**Exercise aim:**
Please reproduce the lines of the records below from the one holding "At what coordinates" through the one holding "Given: Click the United kingdom blue bar", inclusive, skipping all pictures.

**Records:**
------------------------------------------------------------------------

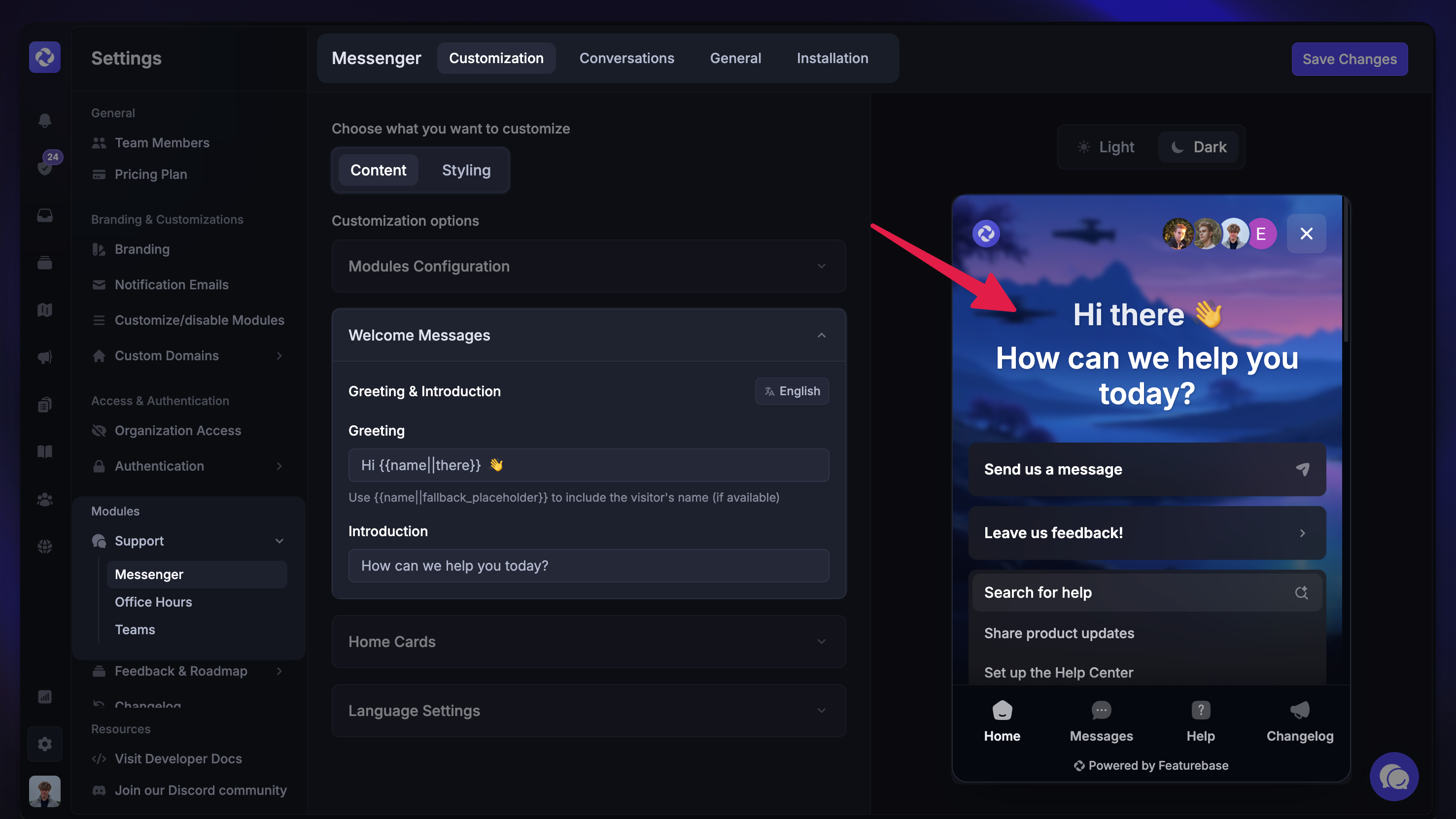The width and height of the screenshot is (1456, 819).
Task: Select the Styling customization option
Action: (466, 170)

------------------------------------------------------------------------

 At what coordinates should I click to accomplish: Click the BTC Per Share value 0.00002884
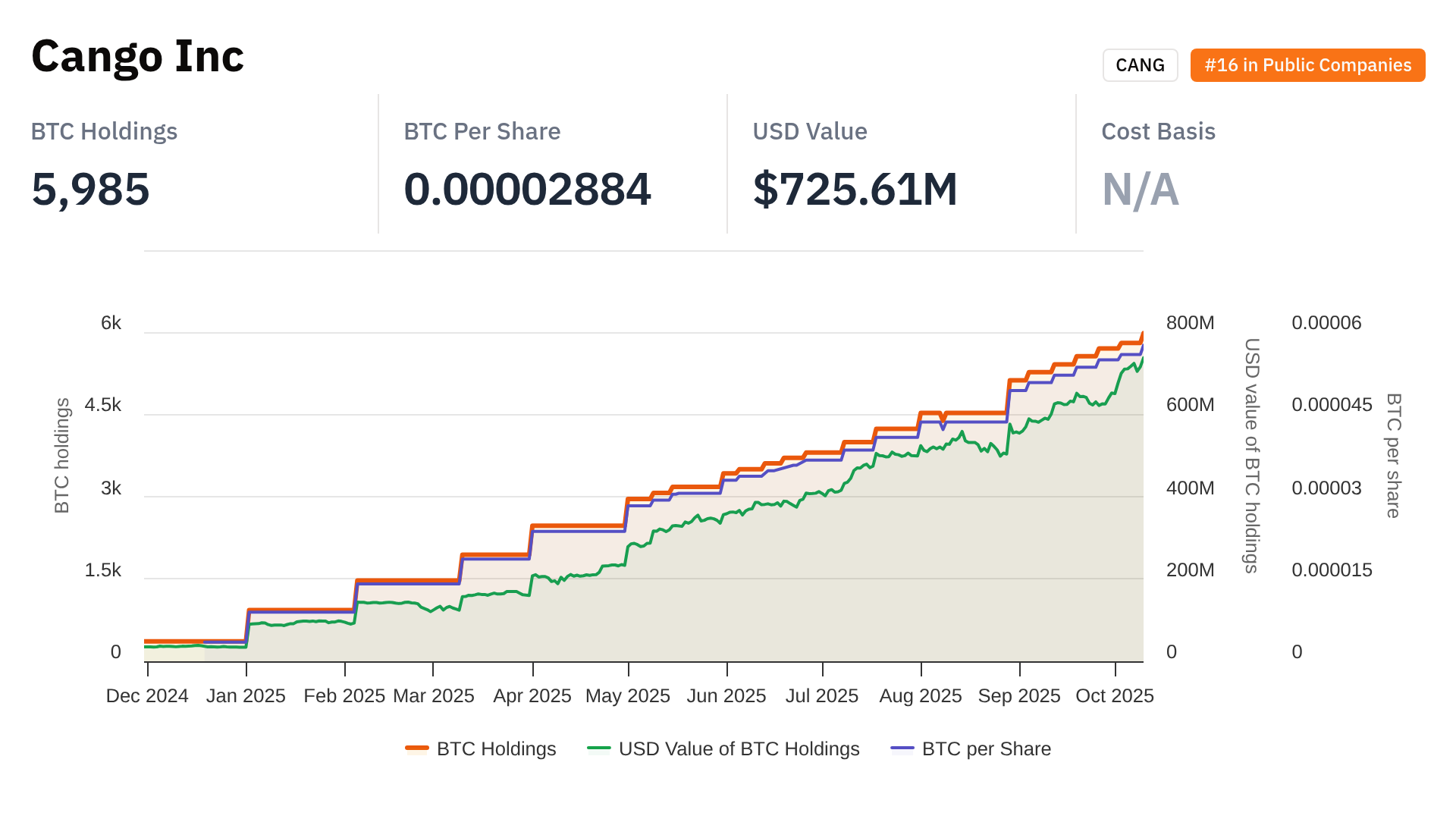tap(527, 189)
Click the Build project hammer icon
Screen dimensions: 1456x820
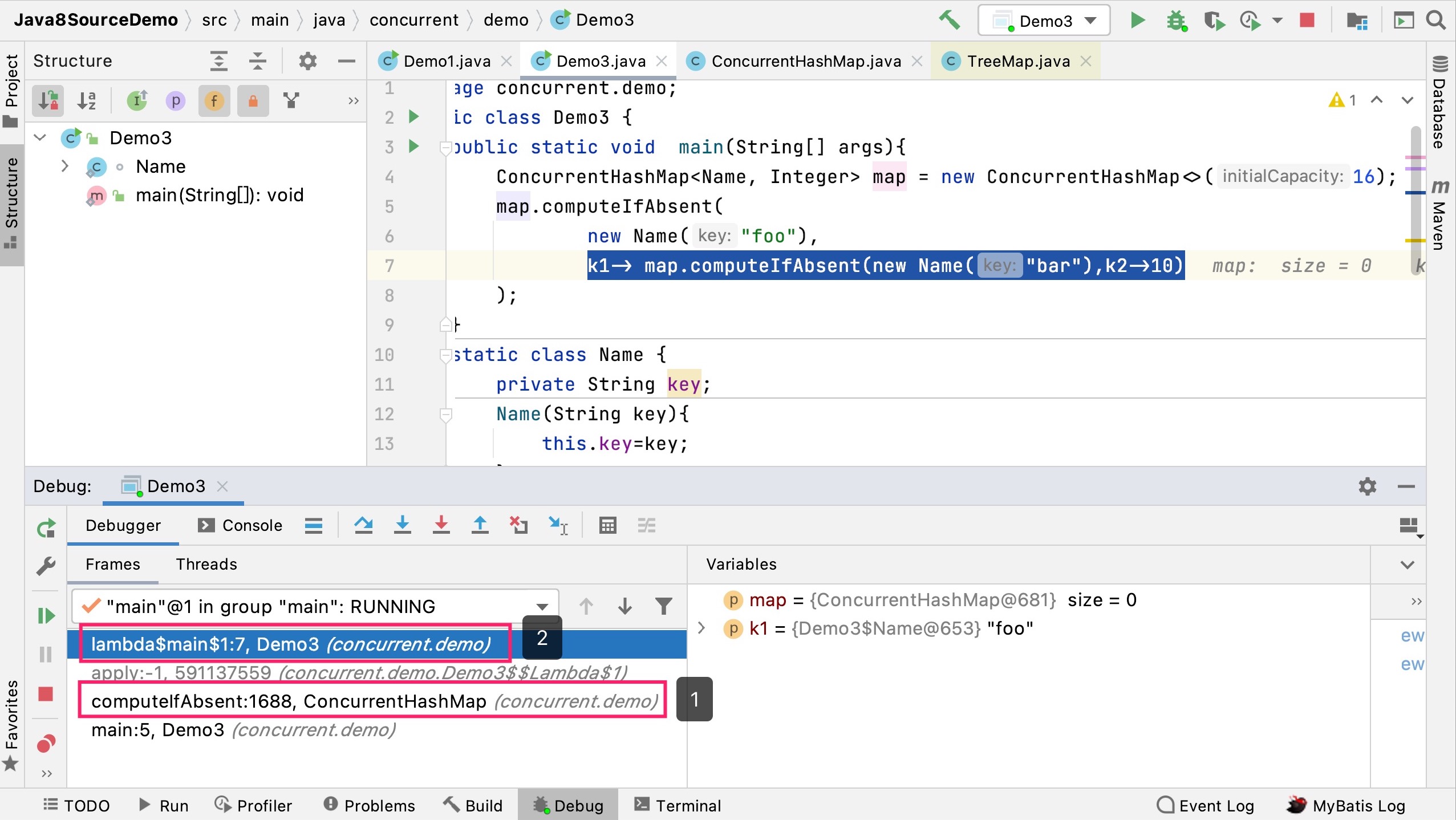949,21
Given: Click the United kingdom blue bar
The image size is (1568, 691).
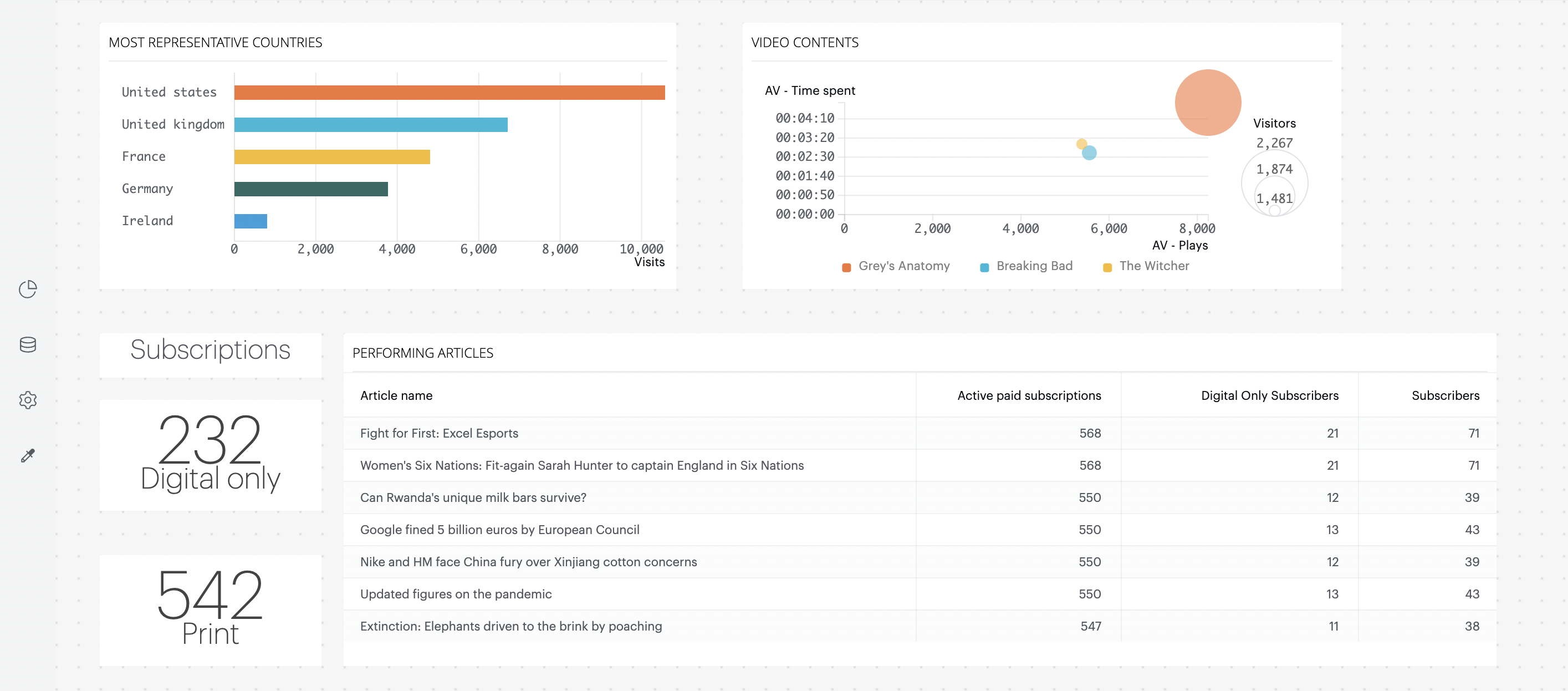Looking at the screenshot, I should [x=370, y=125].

------------------------------------------------------------------------

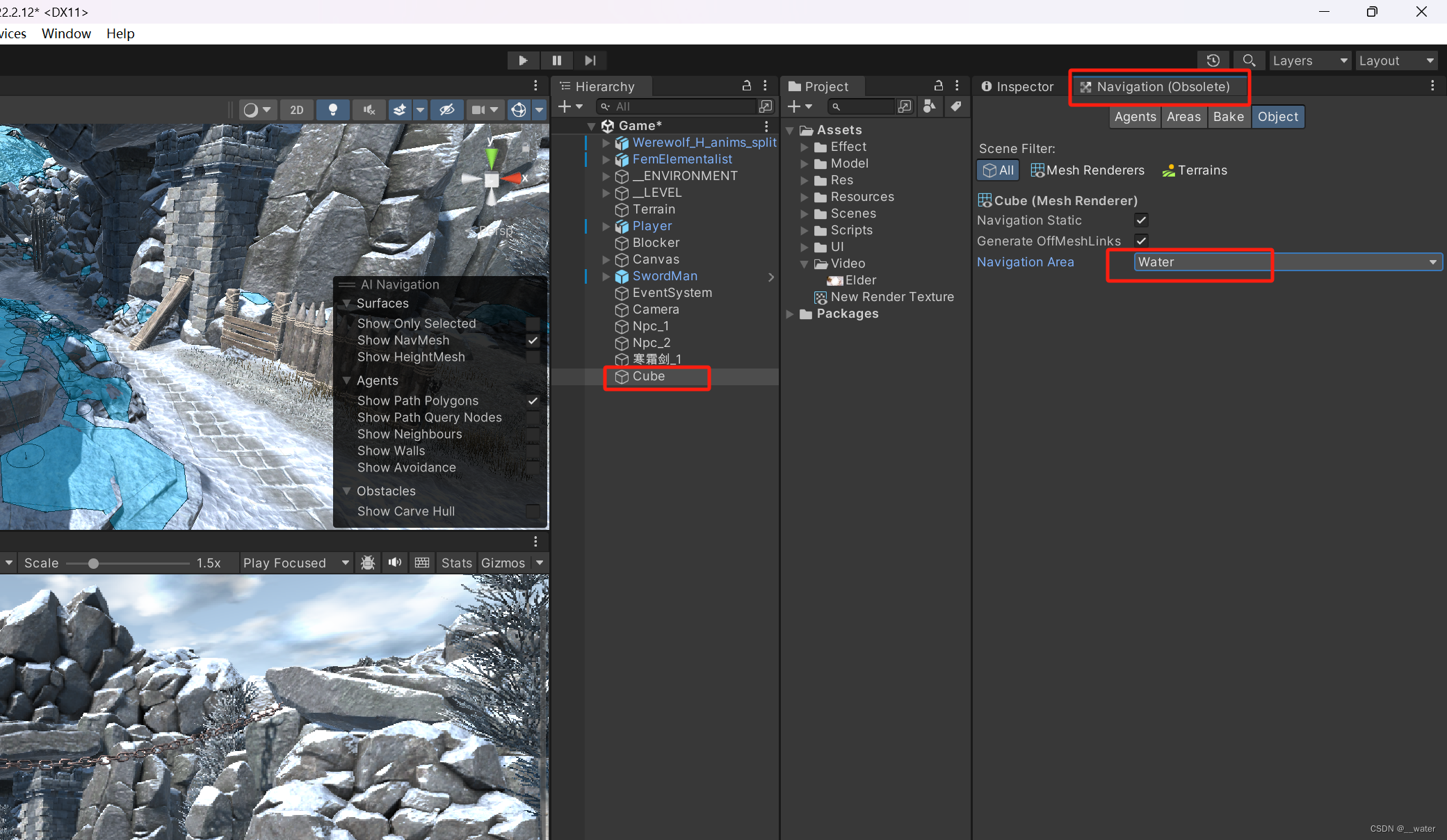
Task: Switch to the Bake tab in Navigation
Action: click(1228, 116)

------------------------------------------------------------------------

**Task answer:**
 At what coordinates should I click to accomplish: Click the BTC Per Share value 0.00002884
tap(527, 189)
Click the Build project hammer icon
Screen dimensions: 1456x820
949,21
Given: Click the United kingdom blue bar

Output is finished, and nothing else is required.